── DATA FOR THE TASK
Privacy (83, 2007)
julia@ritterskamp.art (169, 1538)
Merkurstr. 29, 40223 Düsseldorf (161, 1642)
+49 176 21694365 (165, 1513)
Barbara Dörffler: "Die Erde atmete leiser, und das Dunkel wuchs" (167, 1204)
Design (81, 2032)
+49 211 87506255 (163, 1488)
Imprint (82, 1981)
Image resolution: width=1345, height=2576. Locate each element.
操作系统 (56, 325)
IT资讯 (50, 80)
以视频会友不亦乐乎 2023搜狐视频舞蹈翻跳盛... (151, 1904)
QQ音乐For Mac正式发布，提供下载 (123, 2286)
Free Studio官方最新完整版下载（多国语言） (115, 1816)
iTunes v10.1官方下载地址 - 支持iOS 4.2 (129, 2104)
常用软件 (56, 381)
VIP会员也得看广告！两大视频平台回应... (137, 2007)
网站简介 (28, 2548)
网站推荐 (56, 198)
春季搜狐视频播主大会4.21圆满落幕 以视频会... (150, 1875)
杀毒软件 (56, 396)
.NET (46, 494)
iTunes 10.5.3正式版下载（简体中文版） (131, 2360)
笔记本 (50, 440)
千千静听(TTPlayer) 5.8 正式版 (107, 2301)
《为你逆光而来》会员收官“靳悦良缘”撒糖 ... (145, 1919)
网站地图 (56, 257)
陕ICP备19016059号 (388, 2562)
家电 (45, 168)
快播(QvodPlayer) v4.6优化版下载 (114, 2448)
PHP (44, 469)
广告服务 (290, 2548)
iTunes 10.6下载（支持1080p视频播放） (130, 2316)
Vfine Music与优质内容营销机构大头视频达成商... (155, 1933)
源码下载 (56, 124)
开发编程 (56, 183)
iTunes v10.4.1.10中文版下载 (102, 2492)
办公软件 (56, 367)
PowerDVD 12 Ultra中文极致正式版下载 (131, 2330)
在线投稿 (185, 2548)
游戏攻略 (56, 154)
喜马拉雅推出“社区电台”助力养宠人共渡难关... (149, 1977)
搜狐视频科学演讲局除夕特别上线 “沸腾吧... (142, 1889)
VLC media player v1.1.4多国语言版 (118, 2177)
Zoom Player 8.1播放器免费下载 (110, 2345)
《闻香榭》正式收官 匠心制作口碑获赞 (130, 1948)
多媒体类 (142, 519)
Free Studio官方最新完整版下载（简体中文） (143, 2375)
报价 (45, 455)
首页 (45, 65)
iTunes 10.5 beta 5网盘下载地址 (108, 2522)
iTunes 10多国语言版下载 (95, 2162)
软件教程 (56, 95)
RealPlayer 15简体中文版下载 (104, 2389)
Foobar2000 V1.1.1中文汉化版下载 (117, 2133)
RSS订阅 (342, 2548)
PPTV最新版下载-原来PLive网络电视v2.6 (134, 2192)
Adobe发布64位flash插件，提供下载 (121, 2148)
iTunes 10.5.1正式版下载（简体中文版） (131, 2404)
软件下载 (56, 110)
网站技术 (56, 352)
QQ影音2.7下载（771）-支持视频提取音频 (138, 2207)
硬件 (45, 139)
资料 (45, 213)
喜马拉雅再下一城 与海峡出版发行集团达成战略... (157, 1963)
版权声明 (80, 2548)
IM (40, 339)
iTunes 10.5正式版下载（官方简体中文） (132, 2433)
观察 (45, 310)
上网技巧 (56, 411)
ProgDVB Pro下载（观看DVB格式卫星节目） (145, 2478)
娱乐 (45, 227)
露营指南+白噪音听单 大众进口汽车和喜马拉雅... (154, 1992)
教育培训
────
WORK REQUEST >> Lines containing the word "提供下载": copy every one of them from the records above.

OUTPUT OF THE EXERCISE >>
QQ音乐For Mac正式发布，提供下载 (123, 2286)
Adobe发布64位flash插件，提供下载 (121, 2148)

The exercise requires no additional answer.